ROC curves are interesting if range of cutoffs are of interest

However, it has been shown that the area under the ROC curve is, in the case of logistic regression, the \(c\)-index:

\[\dfrac{\sum_{i,j:Y_i=0,Y_j=1} 1_{[\hat Y(x_i) < \hat Y(x_j)]}}{ \sum_{i,j:Y_i=0,Y_j=1} 1}\]

This estimates the probability of correctly ordering the risk of a randomly selected outcome and randomly selected non-outcome.

AUC

AOC = 1 - AUC

Higher AUC is better

AUCs for ‘(true)’ and ‘full’ in training step:

true_training_roc$auc;

## Area under the curve: 0.785

full_training_roc$auc;

## Area under the curve: 0.951

AUCs for ‘(true)’ and ‘full’ in validation step:

true_validation_roc$auc;

## Area under the curve: 0.731

full_validation_roc$auc;

## Area under the curve: 0.603

What is AUC under the intercept-only (null) model?

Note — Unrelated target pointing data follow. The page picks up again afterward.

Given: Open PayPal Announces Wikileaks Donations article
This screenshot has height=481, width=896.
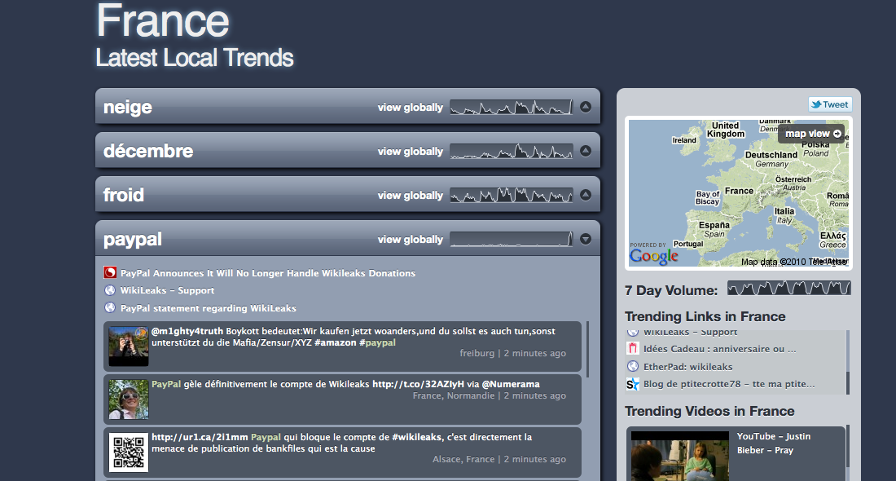Looking at the screenshot, I should 267,273.
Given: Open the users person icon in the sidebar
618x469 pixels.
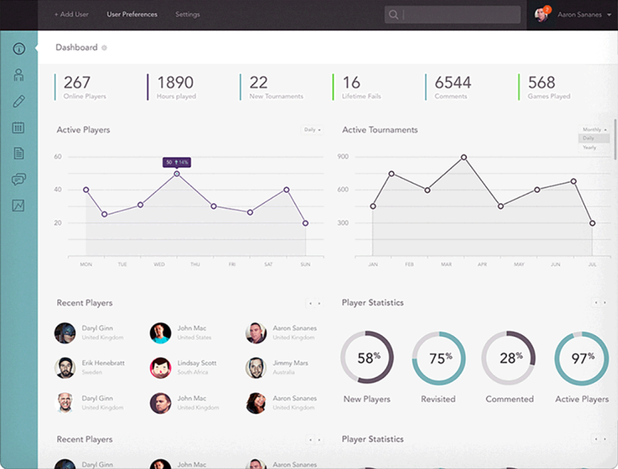Looking at the screenshot, I should 19,75.
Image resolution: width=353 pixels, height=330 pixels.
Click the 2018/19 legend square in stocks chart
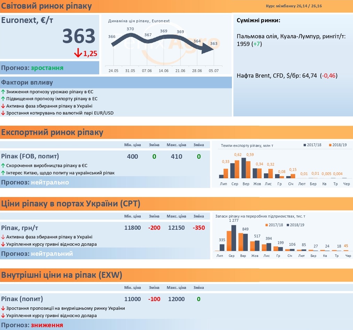(x=288, y=225)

Summary thoughts on model assessment

Potential for optimism increases with inherent variability of model building method

Summary thoughts on model assessment

Be specific when saying the model was ‘validated’, and don’t assume others mean what they think they mean:

Does this refer to validation (model selection) or testing (model assessment)?
How was validation measured?
If cross-validation was involved, was it done properly?
Was the set of models considered sensible?
What population did validation and testing occur in?

Summary thoughts on model assessment

The effective region for improvement (difference between null and true models) is often narrow, especially in binary outcome models

References

Hastie, T, R Tibshirani, and J Friedman. 2009. The Elements of Statistical Learning: Data Mining, Inference, and Prediction. 2nd ed. New York, NY: Springer.

Steyerberg, Ewout W, Andrew J Vickers, Nancy R Cook, Thomas Gerds, Mithat Gonen, Nancy Obuchowski, Michael J Pencina, and Michael W Kattan. 2010. “Assessing the Performance of Prediction Models: A Framework for Some Traditional and Novel Measures.” Epidemiology (Cambridge, Mass.) 21 (1): 128.